Did you spot the mistake? Carried away with the image of a snowy covered volcano, like Volcán Ojos del Salado in Chile, I made what could be considered a mistake if you're finickity, because, literally, it's fine sugar, not salt, what's on top. For the record, there's a lot more dusting sugar in Béatrice Peltre's photography than on mine!
This would be an extremely easy mistake to make using computer-assisted translation tools, where the translator moves numbly down the boxes or segments of text. CAT tools get in the way of seeing the whole picture. Therefore, we should treat recipe titles as we would article or book titles. A revised translation could be: “volcanes de chocolate con cumbre nevada y centro de avellana” [snow-capped chocolate volcanoes with a hazelnut centre]. Because molten cakes, translated literally, does not really work.
You might not know that the invention of this chocolatey cake is disputed between the French and the Americans. Béatrice Peltre, the author, is French and, even though her audience is American, she did not use the American term lava cake, which rather puts my translation into question. I admit to having fallen for the imagery of the volcano with its flowing crater, hence my free translation. But… What if the author preferred a French term? What's more, she likes serving the cake in the ramekin where it is baked; in which case you could argue it does not look like a volcano. But it still has a crater, I'd say! Maybe I would translate it differently today, who knows.
But, say we wanted to avoid the volcano, we would be faced with fondant and coulant. According to Derechupete, each Spanish restaurant uses a different name for this cake, because the term ‘coulant au chocolat’ was patented by Michel Bras, his French inventor; which means you're not supposed to use it for any variations of the cake. What's more, coulant and fondant are often used as synonyms, but, technically, they are two different cakes (see the articles referenced at the end).
According to Diccionario de Gastronomía, in the original coulant a ball of ganache provides the melting centre. In Peltre’s recipe, a square of hazelnut-flavoured chocolate (gianduja), not to be confused with chocolate with hazelnuts. What if we are not allowed to use either coulant or lava cake, then? Molten cake works in English, but a literal translation (pastel fluido) doesn’t really. It doesn't sing to me.

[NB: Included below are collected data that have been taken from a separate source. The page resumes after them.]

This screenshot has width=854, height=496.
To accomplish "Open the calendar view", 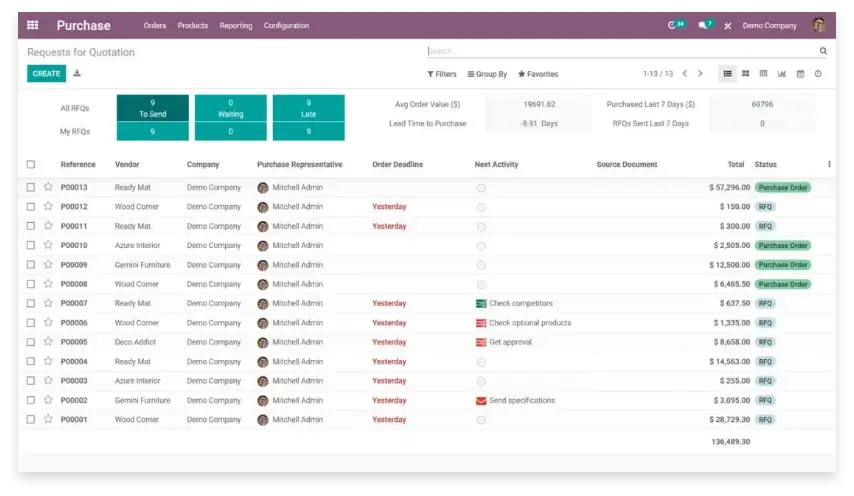I will coord(800,74).
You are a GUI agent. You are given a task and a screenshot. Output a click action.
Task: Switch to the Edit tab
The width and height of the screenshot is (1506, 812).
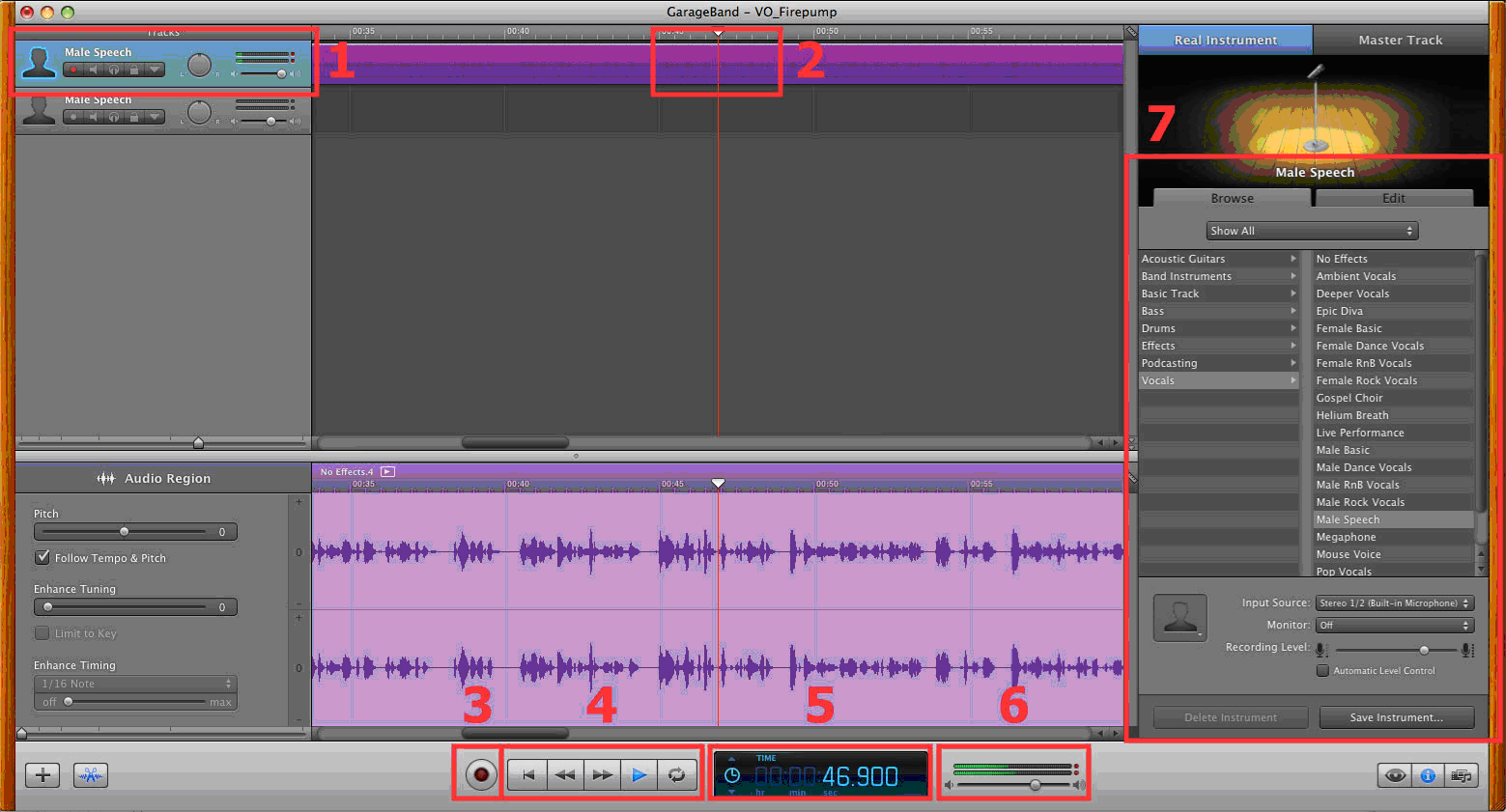pyautogui.click(x=1393, y=198)
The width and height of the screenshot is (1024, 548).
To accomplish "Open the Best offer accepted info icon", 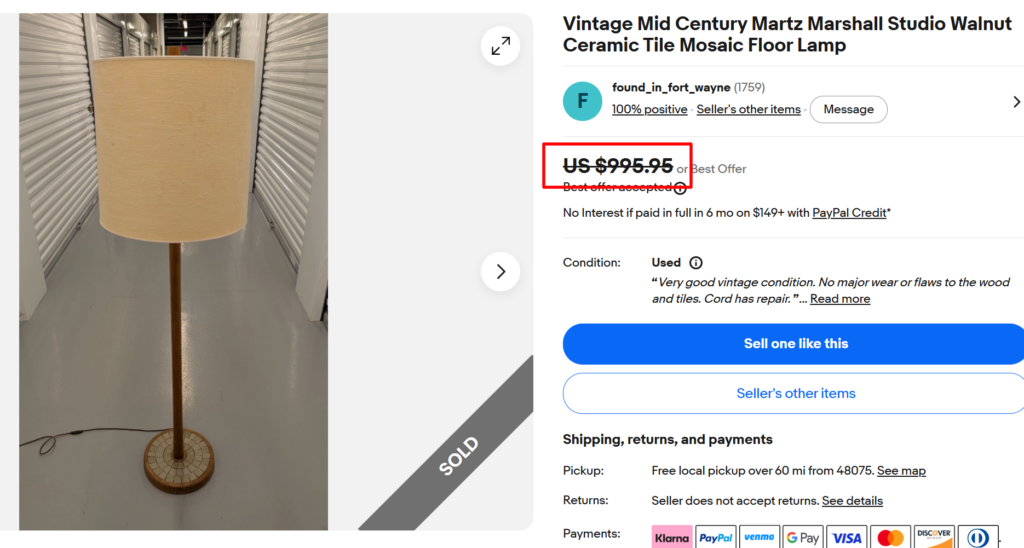I will (680, 188).
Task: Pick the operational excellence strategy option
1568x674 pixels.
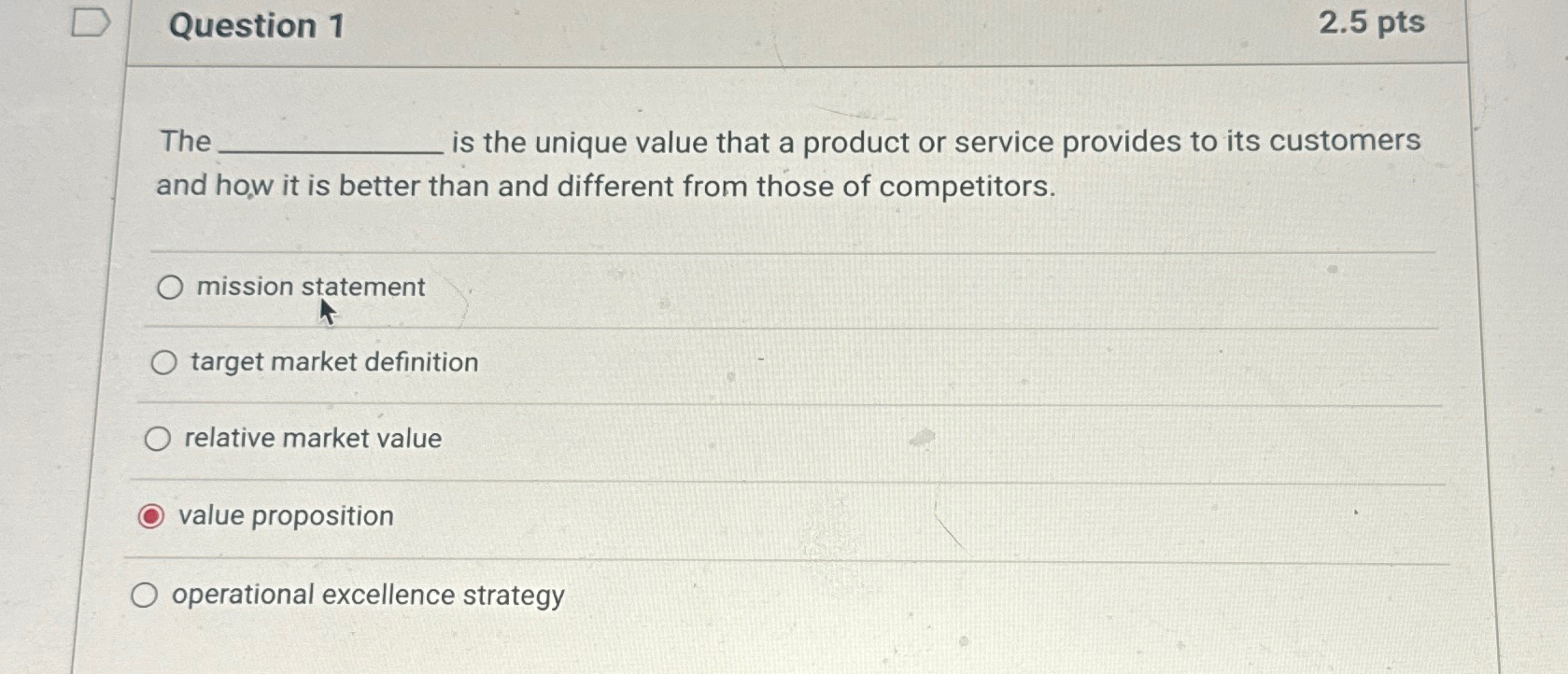Action: click(146, 594)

I mentioned gianduja. As a French person, Peltre loves Valrhona chocolate and Valrhona Gianduja is the variety with hazelnuts she recommends for the cake's centre. Alas, this would be hard to find in Spain (and the UK) unless you use a specialist online shop. Gianduja is made from a paste of chocolate and hazelnuts, not with brittle (typical chocolates sold in the UK), not with whole hazelnuts (popular in Spain). I was overjoyed when I found Valrhona at Heathrow airport the Christmas after my translation. Later, I found Gianduja in the gourmet shop of Steff’s Kitchen in Beaulieu (New Forest, UK).
But, returning to my translation, either you use gianduja or you find a substitute.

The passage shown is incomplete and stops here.